Would you please retype, exactly, the lines of the listing below between the line with "The width and height of the screenshot is (734, 492)." and the line with "Given: Click the coins", inclusive?

*EXERCISE DATA*
▼▼▼

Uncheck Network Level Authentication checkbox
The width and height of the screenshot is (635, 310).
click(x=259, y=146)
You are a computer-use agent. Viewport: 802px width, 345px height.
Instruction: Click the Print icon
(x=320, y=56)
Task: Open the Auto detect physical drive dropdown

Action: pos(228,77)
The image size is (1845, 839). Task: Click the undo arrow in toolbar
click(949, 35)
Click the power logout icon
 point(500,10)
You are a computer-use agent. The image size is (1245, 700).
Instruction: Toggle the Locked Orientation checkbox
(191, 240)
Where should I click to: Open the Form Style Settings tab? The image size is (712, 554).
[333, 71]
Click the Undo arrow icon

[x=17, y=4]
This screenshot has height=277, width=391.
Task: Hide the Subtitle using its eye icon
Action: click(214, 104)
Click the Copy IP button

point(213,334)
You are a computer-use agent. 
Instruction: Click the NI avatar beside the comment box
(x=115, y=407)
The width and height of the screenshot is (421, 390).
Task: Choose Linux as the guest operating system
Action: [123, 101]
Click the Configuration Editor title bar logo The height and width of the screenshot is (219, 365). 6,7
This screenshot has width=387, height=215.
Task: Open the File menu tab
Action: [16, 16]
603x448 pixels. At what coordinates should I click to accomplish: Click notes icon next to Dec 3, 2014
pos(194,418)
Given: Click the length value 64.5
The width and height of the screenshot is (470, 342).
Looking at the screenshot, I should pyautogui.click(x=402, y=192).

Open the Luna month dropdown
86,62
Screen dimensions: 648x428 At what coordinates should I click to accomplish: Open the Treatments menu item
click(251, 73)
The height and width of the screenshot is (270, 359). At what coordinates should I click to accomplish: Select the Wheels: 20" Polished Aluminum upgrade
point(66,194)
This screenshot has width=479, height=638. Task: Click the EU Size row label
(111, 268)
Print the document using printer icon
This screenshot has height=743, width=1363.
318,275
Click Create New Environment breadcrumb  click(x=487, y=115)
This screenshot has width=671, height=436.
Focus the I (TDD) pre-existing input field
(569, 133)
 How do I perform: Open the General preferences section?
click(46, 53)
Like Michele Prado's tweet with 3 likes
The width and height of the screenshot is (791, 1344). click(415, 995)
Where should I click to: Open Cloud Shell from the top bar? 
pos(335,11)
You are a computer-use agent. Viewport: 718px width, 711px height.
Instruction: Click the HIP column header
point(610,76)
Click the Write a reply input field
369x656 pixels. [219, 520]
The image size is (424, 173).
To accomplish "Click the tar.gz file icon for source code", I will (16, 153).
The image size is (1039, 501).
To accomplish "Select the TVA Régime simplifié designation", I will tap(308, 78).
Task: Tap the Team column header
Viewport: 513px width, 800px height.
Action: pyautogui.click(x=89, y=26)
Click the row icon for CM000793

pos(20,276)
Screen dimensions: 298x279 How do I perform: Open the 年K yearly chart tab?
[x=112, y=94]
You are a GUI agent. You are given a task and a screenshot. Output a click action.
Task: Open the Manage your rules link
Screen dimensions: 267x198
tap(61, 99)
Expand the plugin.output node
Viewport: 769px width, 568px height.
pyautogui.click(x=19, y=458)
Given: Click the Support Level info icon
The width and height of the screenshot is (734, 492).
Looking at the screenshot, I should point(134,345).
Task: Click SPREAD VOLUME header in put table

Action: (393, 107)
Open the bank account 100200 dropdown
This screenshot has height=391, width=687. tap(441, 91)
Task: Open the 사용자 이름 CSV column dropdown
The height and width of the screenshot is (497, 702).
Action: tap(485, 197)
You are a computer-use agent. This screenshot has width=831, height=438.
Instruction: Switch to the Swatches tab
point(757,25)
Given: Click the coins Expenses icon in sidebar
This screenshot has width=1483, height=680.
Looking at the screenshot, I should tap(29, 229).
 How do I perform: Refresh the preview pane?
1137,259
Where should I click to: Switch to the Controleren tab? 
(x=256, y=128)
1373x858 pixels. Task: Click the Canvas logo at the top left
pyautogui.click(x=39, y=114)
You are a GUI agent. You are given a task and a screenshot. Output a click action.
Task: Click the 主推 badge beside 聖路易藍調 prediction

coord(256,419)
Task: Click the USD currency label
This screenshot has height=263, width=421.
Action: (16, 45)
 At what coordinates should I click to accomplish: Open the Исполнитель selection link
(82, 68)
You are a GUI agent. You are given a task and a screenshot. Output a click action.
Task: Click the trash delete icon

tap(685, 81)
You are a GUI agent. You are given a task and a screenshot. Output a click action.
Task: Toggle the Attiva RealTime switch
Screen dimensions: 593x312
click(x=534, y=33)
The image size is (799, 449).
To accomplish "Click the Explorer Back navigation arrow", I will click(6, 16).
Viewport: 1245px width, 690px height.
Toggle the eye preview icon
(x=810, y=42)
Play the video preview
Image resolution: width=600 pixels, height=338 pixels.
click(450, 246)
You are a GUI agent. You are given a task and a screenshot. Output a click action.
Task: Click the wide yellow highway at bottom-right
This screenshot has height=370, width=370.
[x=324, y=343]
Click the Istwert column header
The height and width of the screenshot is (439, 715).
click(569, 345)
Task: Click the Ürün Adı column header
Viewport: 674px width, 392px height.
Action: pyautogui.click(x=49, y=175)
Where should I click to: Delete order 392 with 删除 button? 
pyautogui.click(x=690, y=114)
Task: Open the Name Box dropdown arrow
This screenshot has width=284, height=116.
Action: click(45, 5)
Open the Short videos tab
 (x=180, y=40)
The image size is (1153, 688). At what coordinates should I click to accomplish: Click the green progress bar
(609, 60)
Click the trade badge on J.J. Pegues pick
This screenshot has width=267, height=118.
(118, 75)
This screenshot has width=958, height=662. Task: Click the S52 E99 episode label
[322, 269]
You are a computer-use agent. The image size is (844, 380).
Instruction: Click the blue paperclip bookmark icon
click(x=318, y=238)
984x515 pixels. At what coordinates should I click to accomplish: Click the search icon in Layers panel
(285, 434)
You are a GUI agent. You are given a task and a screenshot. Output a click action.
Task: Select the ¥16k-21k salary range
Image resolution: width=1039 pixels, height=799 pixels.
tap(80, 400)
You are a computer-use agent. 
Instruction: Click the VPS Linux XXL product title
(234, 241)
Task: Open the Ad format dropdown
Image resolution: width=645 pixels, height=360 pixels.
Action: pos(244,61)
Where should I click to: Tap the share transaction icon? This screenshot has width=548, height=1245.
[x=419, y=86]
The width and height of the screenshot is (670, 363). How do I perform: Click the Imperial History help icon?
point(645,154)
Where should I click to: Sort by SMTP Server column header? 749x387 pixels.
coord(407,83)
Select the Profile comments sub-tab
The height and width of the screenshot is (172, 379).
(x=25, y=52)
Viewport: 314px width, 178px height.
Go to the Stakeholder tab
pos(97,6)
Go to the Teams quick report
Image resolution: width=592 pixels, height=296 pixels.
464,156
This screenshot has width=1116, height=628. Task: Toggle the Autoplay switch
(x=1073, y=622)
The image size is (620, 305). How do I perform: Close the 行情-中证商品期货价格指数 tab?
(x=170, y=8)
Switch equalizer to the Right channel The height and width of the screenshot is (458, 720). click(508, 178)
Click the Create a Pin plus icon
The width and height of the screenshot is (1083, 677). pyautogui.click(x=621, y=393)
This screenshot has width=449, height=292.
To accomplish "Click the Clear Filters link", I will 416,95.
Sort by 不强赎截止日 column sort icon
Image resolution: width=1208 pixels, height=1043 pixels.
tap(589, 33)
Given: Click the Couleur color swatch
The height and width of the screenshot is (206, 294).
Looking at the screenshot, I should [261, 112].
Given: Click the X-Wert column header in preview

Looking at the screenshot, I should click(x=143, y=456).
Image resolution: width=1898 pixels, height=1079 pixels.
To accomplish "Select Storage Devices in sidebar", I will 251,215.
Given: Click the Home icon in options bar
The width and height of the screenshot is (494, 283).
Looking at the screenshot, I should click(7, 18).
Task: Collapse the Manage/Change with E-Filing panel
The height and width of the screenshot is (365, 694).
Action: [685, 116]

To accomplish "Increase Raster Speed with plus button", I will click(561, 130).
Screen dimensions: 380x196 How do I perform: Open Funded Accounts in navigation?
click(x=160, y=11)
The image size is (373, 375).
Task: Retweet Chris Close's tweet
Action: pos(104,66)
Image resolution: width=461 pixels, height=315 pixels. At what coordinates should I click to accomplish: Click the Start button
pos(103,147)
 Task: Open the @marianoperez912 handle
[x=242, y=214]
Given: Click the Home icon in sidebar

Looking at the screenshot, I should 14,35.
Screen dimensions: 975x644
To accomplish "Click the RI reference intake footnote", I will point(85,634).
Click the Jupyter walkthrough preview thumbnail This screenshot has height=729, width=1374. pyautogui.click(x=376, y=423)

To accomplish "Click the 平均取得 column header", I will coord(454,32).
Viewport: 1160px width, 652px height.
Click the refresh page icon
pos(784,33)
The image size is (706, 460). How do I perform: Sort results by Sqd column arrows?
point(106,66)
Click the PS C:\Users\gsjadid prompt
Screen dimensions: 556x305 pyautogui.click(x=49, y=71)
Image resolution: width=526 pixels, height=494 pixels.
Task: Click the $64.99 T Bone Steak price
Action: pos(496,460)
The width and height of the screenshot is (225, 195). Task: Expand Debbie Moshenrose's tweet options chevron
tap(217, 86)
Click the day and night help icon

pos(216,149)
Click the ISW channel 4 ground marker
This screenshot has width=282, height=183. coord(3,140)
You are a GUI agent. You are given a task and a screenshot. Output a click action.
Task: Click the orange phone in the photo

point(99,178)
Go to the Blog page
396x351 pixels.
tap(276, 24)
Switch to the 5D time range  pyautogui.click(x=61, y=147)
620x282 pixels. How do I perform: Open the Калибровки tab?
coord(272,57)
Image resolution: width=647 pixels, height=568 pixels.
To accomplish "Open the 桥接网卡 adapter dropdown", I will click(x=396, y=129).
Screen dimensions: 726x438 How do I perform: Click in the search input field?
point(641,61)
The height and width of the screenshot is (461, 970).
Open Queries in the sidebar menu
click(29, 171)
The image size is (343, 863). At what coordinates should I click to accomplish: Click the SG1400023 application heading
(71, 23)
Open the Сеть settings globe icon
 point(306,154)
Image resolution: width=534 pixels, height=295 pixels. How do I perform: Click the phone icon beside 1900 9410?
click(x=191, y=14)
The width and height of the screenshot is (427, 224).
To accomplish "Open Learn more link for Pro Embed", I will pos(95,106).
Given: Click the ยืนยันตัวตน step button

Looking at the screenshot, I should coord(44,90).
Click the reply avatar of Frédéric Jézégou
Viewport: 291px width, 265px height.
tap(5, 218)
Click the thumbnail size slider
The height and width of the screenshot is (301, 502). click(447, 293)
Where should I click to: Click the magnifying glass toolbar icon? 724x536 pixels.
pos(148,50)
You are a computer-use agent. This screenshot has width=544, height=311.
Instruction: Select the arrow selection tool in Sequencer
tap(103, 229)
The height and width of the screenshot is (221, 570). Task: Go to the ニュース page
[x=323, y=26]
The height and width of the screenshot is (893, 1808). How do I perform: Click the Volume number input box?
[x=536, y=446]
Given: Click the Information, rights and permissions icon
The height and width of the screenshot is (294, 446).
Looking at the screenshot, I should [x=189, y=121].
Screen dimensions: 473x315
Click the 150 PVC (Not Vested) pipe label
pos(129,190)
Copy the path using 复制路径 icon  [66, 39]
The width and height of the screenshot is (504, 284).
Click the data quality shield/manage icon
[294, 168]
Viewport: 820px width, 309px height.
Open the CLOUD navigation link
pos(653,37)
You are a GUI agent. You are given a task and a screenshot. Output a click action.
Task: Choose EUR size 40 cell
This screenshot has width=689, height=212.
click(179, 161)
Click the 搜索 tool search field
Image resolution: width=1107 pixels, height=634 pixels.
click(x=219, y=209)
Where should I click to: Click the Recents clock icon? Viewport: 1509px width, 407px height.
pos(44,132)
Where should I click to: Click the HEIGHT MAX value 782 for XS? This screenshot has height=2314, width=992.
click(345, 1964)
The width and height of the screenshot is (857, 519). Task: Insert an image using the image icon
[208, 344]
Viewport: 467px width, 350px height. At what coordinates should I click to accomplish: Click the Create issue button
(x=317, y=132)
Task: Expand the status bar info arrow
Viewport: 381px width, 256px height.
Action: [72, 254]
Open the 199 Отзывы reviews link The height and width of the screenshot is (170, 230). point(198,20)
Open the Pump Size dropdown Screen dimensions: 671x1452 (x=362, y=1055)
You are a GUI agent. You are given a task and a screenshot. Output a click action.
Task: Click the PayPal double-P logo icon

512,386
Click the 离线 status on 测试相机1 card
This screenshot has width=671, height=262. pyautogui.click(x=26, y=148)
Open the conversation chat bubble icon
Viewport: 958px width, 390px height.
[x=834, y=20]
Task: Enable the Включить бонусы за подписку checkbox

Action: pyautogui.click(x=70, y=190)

▲▲▲

*ANSWER BELOW*
The width and height of the screenshot is (734, 492).
Looking at the screenshot, I should point(134,345).
Task: Click SPREAD VOLUME header in put table

Action: (393, 107)
Open the bank account 100200 dropdown
This screenshot has height=391, width=687. tap(441, 91)
Task: Open the 사용자 이름 CSV column dropdown
The height and width of the screenshot is (497, 702).
Action: tap(485, 197)
You are a computer-use agent. This screenshot has width=831, height=438.
Instruction: Switch to the Swatches tab
point(757,25)
Given: Click the coins Expenses icon in sidebar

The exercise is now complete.